Woops! The actual decent builder is in Tree_SweepBuilder, not Tree_VHBuilder. And I completely forgot I had made a ReconstructPerformanceTest. It contains a little example "Mesh" implementation and compares it to v1's StaticMesh.
prollin
Posts: 6
Joined: Wed Jan 22, 2014 1:59 am

Re: Streaming spherical terrain

Post by prollin »

Just a small followup.

I went the StaticMesh route for simplicity. Up until now I was creating a new StaticMesh from a reused pool of vertex array and a common index array, for each new terrain chunk that is streamed . As terrain chunks get further away, the associated StaticMesh is removed from the Space and the vertex array is returned to the pool.

Profiling this code was no surprise: tons of InternalNode allocations as I create new StaticMesh on the fly (player is fast moving).

I just realized that a potential optimization would be to change the vertices in the StaticMesh's vertex array in place and then trigger a "Refit". This way I can pool the StaticMeshes and the tree is never recreated.

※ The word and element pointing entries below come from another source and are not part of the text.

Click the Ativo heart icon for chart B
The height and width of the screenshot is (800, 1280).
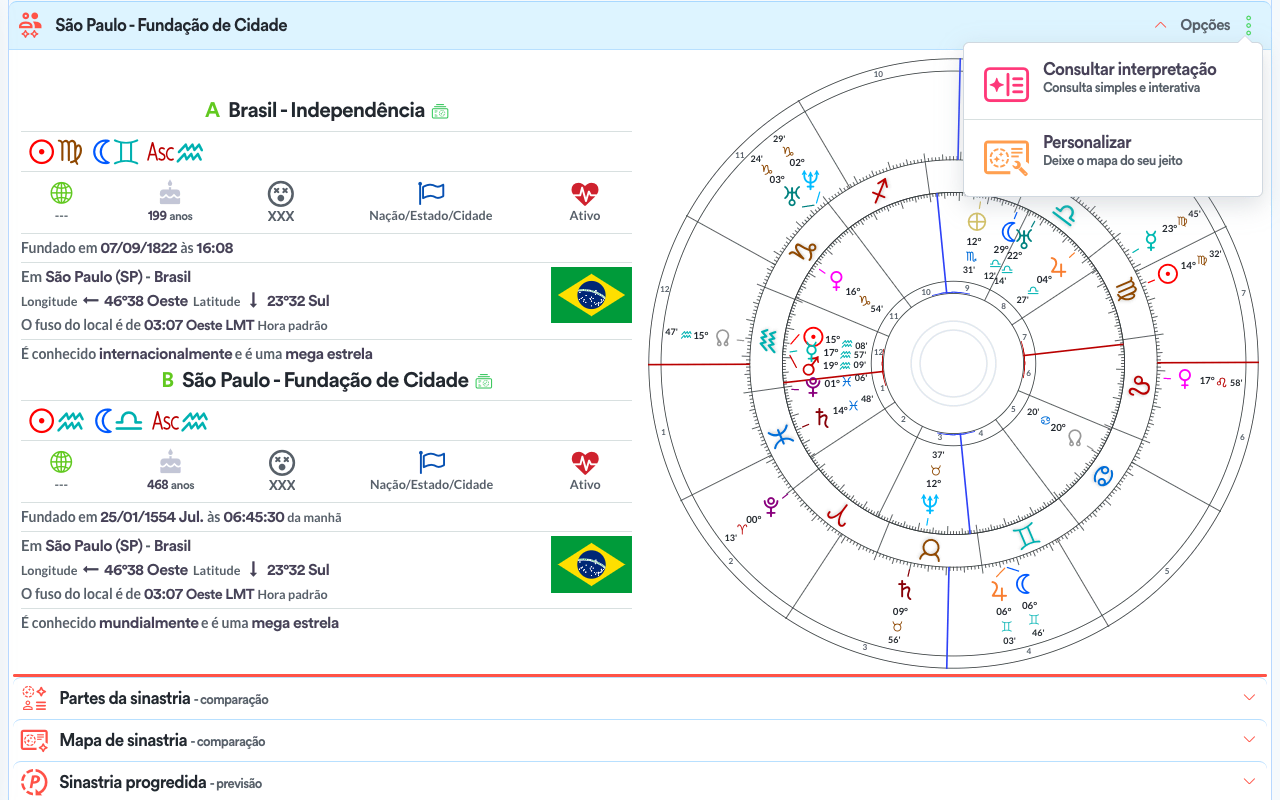point(585,462)
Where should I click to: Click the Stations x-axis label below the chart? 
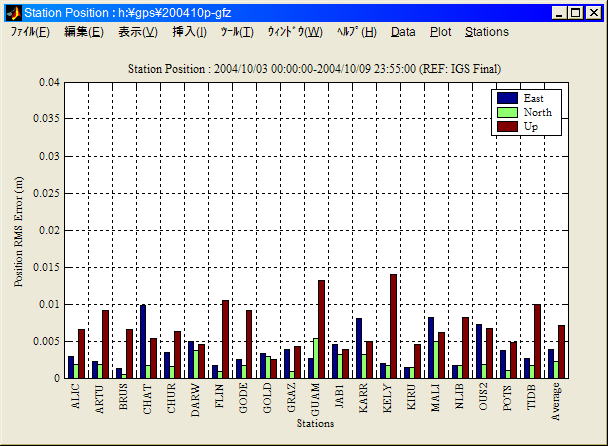click(x=315, y=423)
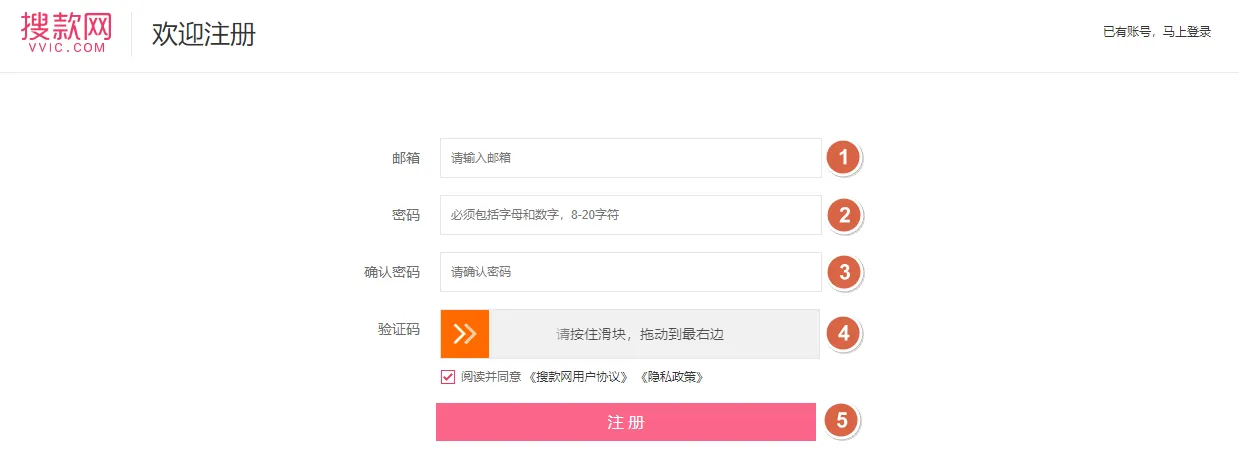Focus the 请确认密码 confirm password field
Viewport: 1239px width, 462px height.
630,272
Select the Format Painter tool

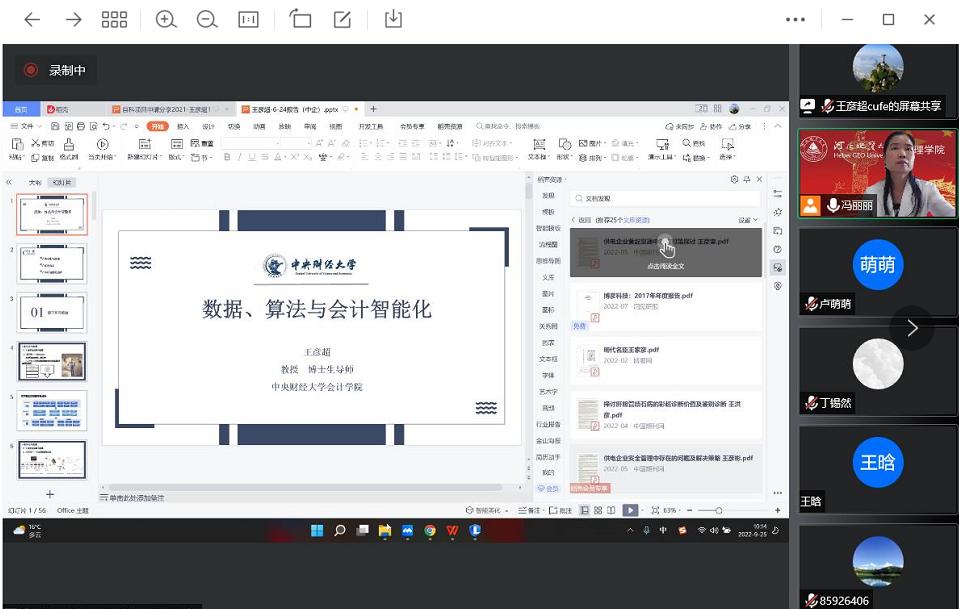click(70, 150)
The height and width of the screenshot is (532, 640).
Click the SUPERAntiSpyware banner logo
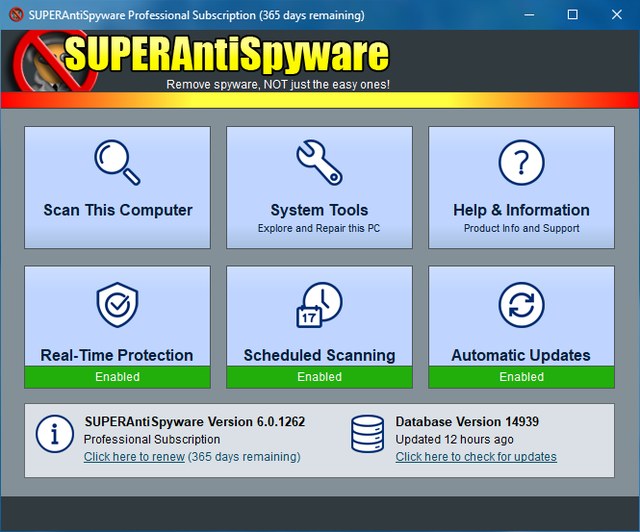tap(225, 56)
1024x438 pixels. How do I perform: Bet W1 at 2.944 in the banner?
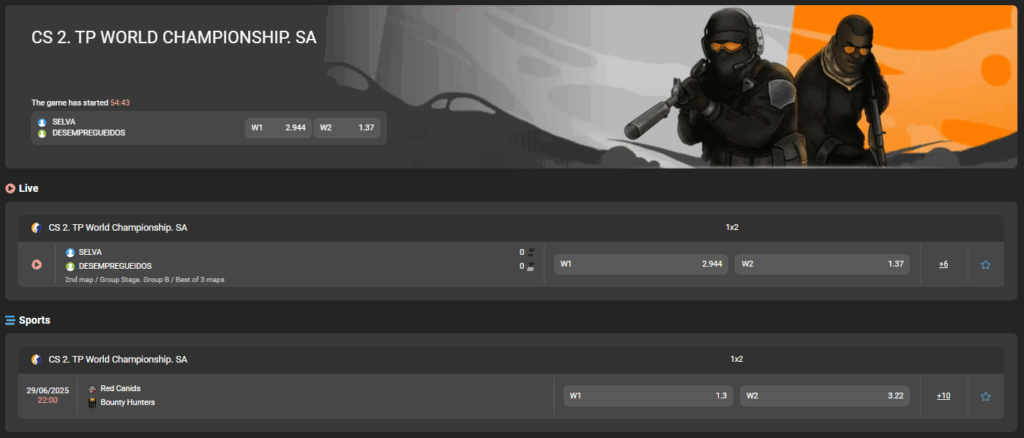coord(277,127)
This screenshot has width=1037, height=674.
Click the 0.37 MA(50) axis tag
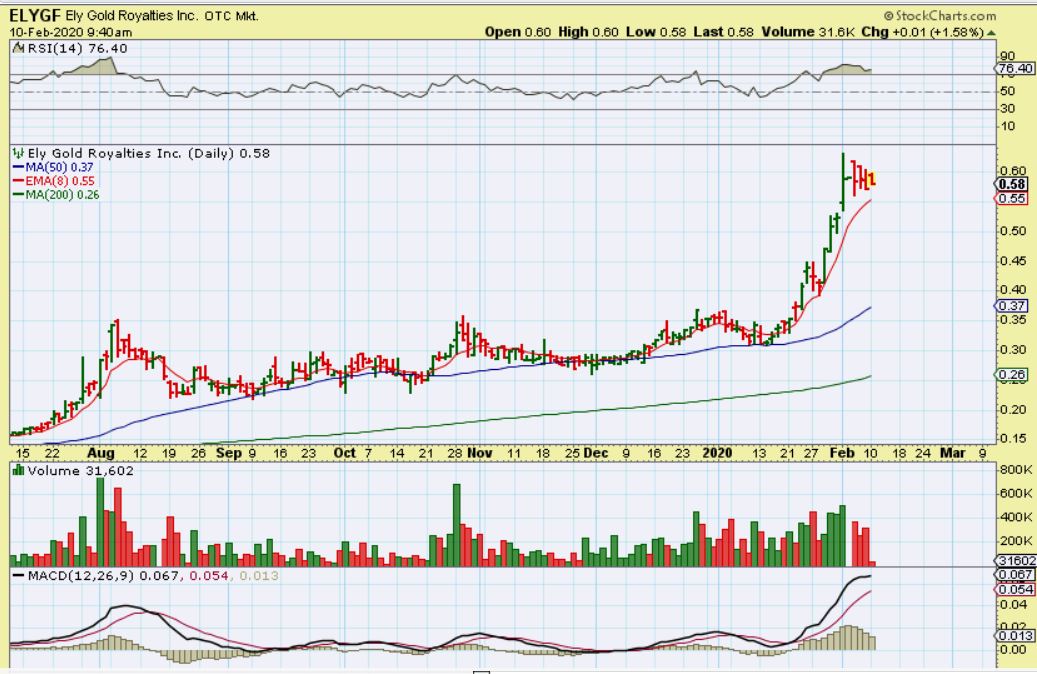point(1012,306)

My question is does this actually works even if the new vertices can have very different values (topology doesn't change though)? It seems to not cause issues with my initial testing but I was wondering if there are some performance impact with reusing an existing tree with different vertex positions (but same topology).
Norbo
Site Admin
Posts: 4929
Joined: Tue Jul 04, 2006 4:45 am

Re: Streaming spherical terrain

Post by Norbo »

If it has the same topology, correctness will be maintained by a refit. It can indeed have performance impacts. Generally speaking, the more different the new version is from the original version, the worse performance will be.

It might still be fine, though. For example, the BVH of a simple heightmap mesh with all near-zero heights will tend to cluster subtrees based on horizontal position. It'll behave a little bit like a quadtree (except probably lower quality since the incremental builder doesn't have enough information to make good splits at the top nodes). So long as the BVH is approximating a quadtree, refitting based on new heights will still approximate a quadtree's behavior.

Since the distance from one fully 'deformed' terrain to another is typically larger than from an undeformed terrain to a deformed terrain, building the BVH in a neutral state may improve the worst case (and, of course, hurt the best case).

Of course, measuring the performance always beats theorizing.